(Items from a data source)
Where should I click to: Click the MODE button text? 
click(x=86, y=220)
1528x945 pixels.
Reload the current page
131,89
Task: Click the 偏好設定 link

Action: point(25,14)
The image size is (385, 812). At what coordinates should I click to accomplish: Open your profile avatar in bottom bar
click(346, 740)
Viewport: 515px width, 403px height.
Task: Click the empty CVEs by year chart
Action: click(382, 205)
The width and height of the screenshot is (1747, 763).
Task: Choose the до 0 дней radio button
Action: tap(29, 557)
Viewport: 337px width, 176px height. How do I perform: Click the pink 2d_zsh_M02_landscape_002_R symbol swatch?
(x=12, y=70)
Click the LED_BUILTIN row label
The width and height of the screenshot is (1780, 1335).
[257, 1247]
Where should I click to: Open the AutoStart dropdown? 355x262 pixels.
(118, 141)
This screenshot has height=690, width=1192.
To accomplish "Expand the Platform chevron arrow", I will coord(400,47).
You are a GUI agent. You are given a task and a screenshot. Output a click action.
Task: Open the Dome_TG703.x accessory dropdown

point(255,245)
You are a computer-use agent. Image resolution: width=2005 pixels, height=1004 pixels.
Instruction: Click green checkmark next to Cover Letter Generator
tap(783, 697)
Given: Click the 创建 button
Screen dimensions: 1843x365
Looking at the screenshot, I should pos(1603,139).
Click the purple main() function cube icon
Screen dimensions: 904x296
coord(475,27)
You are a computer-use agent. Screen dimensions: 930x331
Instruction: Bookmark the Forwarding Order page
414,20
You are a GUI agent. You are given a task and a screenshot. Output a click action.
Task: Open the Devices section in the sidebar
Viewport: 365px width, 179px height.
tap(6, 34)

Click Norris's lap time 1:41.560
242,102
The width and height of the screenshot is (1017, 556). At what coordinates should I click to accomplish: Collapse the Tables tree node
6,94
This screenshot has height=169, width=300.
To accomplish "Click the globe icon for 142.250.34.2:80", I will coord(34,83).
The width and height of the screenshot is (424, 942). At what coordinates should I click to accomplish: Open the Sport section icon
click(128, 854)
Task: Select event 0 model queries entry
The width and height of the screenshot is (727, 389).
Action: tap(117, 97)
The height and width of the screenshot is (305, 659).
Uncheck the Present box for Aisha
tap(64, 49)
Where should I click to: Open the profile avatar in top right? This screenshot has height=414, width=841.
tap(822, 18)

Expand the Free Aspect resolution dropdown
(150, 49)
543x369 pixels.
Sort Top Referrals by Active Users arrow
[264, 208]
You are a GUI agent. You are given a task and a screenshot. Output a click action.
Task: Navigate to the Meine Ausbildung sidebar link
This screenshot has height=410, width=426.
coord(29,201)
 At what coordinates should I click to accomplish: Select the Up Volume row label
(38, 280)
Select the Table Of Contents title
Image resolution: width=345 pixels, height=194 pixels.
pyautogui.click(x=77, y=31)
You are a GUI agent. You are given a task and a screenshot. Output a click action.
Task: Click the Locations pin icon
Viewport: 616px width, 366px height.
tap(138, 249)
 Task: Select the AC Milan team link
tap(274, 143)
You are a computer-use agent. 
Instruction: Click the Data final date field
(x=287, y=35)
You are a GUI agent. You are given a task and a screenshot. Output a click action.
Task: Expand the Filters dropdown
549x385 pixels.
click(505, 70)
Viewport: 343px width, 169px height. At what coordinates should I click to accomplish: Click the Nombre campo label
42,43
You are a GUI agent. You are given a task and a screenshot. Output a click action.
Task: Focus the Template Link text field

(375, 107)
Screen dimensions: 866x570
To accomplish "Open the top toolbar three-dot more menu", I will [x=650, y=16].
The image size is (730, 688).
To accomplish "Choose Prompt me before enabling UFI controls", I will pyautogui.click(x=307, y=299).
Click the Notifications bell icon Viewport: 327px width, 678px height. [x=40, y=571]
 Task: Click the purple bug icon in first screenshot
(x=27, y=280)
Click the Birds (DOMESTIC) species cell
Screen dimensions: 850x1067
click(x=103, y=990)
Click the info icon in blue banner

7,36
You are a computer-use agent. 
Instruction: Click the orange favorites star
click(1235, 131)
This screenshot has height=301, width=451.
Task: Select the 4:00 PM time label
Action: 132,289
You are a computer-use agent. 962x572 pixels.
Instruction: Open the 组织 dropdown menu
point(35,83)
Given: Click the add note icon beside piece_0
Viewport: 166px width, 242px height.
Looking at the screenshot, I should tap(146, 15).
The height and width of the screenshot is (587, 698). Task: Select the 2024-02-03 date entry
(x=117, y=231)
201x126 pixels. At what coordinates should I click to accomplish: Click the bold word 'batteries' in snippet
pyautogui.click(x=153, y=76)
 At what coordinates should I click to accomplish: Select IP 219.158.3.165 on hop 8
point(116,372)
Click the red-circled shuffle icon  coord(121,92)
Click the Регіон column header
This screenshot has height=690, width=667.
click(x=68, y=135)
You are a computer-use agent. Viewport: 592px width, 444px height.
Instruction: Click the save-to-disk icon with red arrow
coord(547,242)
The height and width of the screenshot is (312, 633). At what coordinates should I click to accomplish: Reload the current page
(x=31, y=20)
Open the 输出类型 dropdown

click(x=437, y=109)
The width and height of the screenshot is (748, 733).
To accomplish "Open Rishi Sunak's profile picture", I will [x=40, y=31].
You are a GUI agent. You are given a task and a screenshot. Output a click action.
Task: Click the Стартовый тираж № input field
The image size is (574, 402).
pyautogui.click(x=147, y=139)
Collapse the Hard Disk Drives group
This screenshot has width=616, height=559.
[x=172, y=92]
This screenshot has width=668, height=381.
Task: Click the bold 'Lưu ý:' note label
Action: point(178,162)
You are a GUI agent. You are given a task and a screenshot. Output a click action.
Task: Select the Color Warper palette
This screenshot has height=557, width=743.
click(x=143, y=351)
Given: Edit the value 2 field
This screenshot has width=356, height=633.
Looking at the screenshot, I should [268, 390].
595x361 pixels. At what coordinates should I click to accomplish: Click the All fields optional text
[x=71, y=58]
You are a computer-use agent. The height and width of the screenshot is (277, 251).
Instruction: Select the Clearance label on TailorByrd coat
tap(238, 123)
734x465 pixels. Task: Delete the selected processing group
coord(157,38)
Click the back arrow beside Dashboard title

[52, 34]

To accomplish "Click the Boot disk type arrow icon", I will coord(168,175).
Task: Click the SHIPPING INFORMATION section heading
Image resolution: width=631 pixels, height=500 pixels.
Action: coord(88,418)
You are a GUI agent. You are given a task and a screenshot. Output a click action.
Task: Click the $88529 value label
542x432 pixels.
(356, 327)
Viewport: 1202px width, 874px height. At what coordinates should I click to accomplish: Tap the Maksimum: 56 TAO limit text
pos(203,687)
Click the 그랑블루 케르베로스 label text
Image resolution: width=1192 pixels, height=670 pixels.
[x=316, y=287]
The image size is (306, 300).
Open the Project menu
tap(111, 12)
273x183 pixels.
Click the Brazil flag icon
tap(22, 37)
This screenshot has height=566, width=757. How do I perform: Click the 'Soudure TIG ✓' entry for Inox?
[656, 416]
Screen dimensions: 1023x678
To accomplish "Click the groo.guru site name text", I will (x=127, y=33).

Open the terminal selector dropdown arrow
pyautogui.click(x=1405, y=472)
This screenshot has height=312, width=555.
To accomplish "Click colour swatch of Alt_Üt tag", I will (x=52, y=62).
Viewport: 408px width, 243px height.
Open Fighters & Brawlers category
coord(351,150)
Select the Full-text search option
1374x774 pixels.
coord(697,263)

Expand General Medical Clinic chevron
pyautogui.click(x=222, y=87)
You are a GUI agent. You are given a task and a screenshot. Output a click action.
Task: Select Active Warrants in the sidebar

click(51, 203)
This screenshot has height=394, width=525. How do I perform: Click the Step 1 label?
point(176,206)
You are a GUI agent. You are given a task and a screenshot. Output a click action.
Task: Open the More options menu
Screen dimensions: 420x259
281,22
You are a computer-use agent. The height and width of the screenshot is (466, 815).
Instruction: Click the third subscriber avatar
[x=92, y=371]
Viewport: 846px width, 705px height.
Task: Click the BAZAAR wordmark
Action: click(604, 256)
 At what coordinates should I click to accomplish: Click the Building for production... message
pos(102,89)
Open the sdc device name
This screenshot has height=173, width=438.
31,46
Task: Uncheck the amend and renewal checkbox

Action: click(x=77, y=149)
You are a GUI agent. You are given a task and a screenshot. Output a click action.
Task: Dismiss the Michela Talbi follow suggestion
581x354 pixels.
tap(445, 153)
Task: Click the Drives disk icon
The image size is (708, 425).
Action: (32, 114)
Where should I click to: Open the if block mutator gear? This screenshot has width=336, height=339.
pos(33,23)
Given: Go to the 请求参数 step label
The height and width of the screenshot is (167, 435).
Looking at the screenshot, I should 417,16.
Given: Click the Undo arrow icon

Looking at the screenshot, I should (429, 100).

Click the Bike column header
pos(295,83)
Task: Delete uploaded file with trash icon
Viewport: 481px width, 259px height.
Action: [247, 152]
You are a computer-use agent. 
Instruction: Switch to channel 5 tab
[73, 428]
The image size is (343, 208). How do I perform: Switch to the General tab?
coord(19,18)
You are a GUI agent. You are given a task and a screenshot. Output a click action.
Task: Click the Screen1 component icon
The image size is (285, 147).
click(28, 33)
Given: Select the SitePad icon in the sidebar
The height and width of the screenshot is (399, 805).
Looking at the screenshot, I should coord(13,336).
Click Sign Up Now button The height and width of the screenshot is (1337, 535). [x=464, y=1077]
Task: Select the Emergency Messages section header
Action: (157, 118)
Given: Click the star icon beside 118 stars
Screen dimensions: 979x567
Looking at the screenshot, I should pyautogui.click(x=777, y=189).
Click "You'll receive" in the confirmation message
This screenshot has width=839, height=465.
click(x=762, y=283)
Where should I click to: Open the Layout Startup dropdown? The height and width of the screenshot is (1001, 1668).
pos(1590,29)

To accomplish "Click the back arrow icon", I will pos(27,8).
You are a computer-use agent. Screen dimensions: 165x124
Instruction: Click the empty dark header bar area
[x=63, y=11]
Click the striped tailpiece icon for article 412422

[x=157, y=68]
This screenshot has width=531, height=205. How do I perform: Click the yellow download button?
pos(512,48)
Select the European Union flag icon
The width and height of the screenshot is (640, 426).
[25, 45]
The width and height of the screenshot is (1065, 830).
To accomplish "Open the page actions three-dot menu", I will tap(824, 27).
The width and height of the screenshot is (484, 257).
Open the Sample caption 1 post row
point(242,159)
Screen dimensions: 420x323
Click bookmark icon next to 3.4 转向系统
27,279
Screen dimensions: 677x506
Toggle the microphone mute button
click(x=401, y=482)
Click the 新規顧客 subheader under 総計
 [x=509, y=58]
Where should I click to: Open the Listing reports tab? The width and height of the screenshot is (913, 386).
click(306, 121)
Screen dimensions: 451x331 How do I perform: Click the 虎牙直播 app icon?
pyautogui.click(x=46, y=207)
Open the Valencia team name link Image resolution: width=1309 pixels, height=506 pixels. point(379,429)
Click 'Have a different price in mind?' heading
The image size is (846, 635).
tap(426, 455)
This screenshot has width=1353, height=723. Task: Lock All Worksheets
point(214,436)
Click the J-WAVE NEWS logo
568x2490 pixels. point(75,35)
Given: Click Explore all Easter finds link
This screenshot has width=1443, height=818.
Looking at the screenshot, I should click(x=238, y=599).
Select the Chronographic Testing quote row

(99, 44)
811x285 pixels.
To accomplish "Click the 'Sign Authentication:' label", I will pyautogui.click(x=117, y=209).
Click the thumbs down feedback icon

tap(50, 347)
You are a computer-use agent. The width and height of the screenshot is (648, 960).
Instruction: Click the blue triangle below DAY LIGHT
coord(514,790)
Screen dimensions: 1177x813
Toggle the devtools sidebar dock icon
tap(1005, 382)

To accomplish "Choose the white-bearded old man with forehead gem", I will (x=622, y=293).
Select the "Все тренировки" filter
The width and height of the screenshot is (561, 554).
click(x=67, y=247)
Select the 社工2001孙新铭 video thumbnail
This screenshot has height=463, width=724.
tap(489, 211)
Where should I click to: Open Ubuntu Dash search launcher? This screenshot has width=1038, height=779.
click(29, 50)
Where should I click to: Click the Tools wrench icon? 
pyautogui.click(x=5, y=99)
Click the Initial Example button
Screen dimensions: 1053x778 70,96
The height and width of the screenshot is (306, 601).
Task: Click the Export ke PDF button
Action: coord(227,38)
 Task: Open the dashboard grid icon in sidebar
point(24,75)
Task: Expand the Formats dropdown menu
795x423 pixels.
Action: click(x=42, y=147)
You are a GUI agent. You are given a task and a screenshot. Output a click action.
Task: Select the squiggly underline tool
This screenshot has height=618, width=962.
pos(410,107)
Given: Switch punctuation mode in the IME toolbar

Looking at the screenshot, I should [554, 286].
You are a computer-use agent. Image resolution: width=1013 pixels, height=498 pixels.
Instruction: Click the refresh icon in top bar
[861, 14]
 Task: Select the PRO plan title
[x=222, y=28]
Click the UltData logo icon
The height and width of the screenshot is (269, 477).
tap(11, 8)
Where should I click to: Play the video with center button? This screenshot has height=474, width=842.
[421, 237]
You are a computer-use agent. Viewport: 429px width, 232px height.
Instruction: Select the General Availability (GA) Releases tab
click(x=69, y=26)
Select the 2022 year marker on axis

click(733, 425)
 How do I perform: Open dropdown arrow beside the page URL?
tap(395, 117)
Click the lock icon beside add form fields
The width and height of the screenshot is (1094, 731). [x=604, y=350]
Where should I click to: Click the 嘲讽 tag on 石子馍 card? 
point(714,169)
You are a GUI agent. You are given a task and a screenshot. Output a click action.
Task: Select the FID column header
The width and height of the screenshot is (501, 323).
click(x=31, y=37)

> EXERCISE REQUIREMENTS
The lines from the one holding "The width and height of the screenshot is (501, 323)." to the end of the entries are to be repeated exactly, with both ends included and nothing else.

> EXPECTED ANSWER
The width and height of the screenshot is (501, 323).
click(x=31, y=37)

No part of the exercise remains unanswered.